Chapter 10
训练循环与 checkpoint
trainer.py(约 800 行)是 nanotron 的"中枢神经"。本章把训练循环和 ckpt 流程过一遍。
10.1DistributedTrainer 核心
# src/nanotron/trainer.py
class DistributedTrainer:
def __init__(self, config):
self.config = config
self.parallel_context = ParallelContext(
data_parallel_size=config.parallelism.dp,
pipeline_parallel_size=config.parallelism.pp,
tensor_parallel_size=config.parallelism.tp,
)
self.model = self._init_model()
self.optimizer, self.lr_scheduler = self._init_optimizer_and_scheduler()
self.loaded_checkpoint = self._load_checkpoint_if_exists()
def train(self, dataloader_builder):
for stage in self.config.data_stages:
if self.current_step < stage.start_training_step:
continue
dataloader = dataloader_builder(stage, self.parallel_context)

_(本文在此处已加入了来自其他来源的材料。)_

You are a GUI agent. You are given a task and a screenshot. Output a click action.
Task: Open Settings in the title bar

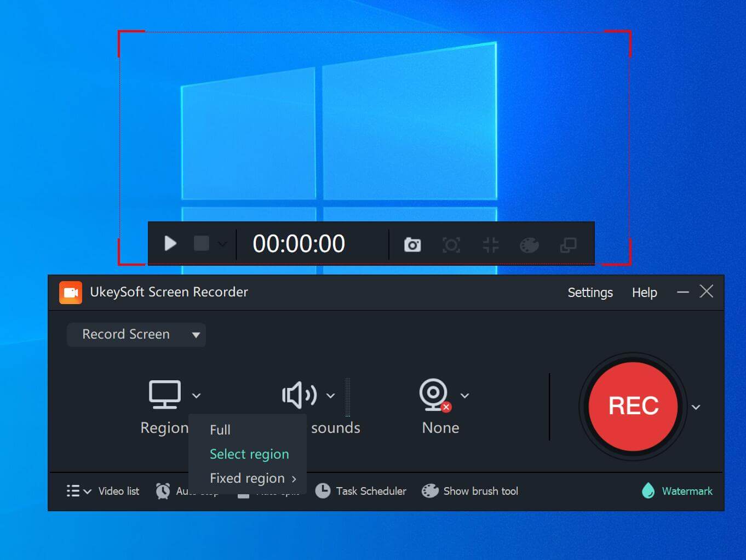tap(590, 293)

self._train_stage(dataloader)
def _train_stage(self, dataloader):
for batch in dataloader:
if self.current_step >= self.config.tokens.train_steps:
return
self._training_step(batch)
self.current_step += 1
self._log_metrics()
if self.current_step % ckpt_interval == 0:
self._save_checkpoint()
10.2_training_step
def _training_step(self, batch):
# 1) Optionally split batch into micro_batches
micro_batches = split_batch(batch, self.config.tokens.batch_accumulation_per_replica)
# 2) Forward + backward
if self.pp_size > 1:
loss = self.pp_engine.step(self.model, micro_batches, self.optimizer)
else:
loss = 0
for mb in micro_batches:
with self.tp_context():
output = self.model(mb)
local_loss = self.loss_fn(output, mb.target)
local_loss.backward()
loss += local_loss.item()
# 3) DP sync gradients
if self.dp_size > 1:
self.sync_gradients()
# 4) Clip + step
torch.nn.utils.clip_grad_norm_(self.model.parameters(), max_norm=clip_grad)
self.optimizer.step()
self.lr_scheduler.step()
self.optimizer.zero_grad()
10.3checkpoint 设计
nanotron 的 ckpt 格式按 (pp, tp, dp_shard) 三维存:
./checkpoints/iteration_1000/
├── config.yaml
├── pp-0-of-2/
│ ├── tp-0-of-4/
│ │ ├── optimizer/
│ │ │ └── dp-0-of-2/... # ZeRO-1 切到 dp_rank
│ │ ├── model_weights.safetensors
│ │ └── ...
│ └── tp-1-of-4/...
├── pp-1-of-2/...
└── metadata.json
save 是 distributed save(每 rank 写自己那份),快、不阻塞。
10.4save / load
# save
trainer._save_checkpoint()
# 内部:
# 1) 每 rank 把自己那份 weight 写到对应子目录
# 2) DP 范围内只 rank 0 写 weight(其他 rank 是副本)
# 3) optimizer state 每 dp_rank 各自写
# load
trainer._load_checkpoint_if_exists()
# 自动按当前 ParallelContext 决定从哪几个文件读
10.5resume 包含
| 子项 | 是否 |
|---|---|
| model state | ✅ |
| optimizer state | ✅ |
| lr scheduler state | ✅ |
| current step | ✅ |
| data sampler 位置 | ✅ |
| RNG state | ✅ |
10.6跨 mesh resume
不像 TorchTitan dcp 支持任意 reshard,nanotron 的 ckpt 跟 (pp, tp) 结构强绑定。要换 tp_size 必须先用 tools/converter 脚本重新切。
10.7训练循环中的 hooks
nanotron 没有 NeMo / MMEngine 那种 Hook 系统,所有"切点"都直接写在 trainer.py 里(更简单但灵活度低)。常见自定义点:
_log_metrics:每 N step 打日志(含 tensorboard / wandb);_save_checkpoint:每 N step 存 ckpt;before_optim_step / after_optim_step:梯度统计、scaling 等。
10.8这章你需要带走的
- DistributedTrainer ~800 行,是 nanotron 的中枢;
- 训练流程:split micro_batch → forward/backward → DP sync → clip + step;
- checkpoint 按 (pp, tp, dp) 三维存,distributed save;
- resume 默认完整(含 data sampler 位置);
- 跨 mesh resume 需要 tools 重新切 ckpt。